Phew! Now that you're a Licensed Acupuncturist, you can start practicing or you can continue on to a Doctoral program!


That's what I did.


I enrolled with the Pacific College of Health and Science and completed my Doctorate in 3 years, which landed me with the title Doctor of Acupuncture (DAc). There are many reasons why someone may choose to continue their education after their Master's. I wanted to be able to take a more integrated approach to my practice, to be able to communicate with and clearly understand Western Physicians, and to ultimately be able to provide well rounded care to my patients.



On to Dry Needling.


Dry needling is a treatment that providers use for pain and movement issues associated with myofascial trigger points. Some AOM practitioners have really strong opinions on dry needling. I do not. I see the benefit in using it, but I also think it's important to educate and differentiate between the education of a Licensed Acupuncturist and a practitioner who learns dry needling, and the difference between Acupuncture and dry needling.


A trained professional, such as a Physical Therapist (who are highly educated and incredibly valuable healthcare professionals) may perform dry needling. Their training to become a Physical Therapist is extensive. The training to learn how to dry needle is a minimum of 24 hours of face-to-face dry needling course study. Dry needling must be performed in a manner that is consistent with generally accepted standards of practice, including sterile needle procedures and the standards of the CDC.

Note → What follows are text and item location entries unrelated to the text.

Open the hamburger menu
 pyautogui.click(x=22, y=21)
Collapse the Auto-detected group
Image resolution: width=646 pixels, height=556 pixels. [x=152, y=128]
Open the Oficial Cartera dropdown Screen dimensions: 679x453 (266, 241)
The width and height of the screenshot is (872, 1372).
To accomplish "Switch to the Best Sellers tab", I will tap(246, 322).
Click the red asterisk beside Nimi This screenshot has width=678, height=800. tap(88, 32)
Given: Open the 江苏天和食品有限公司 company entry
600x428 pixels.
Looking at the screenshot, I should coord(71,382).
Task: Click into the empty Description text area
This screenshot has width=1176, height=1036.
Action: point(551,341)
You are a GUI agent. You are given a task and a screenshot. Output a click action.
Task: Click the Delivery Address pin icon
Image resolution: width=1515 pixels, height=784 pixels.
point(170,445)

There is no use or claim to practice acupuncture, there is no use of acupuncture or Traditional Chinese Medicine theories, there is no use of meridian acupoints and terminology, there is no use of acupuncture diagnosis like tongue or pulse, and there is no claim to stimulate auricular or distal acupuncture points.


Dry needling and Acupuncture are completely different treatments, and offer different benefits to those seeking.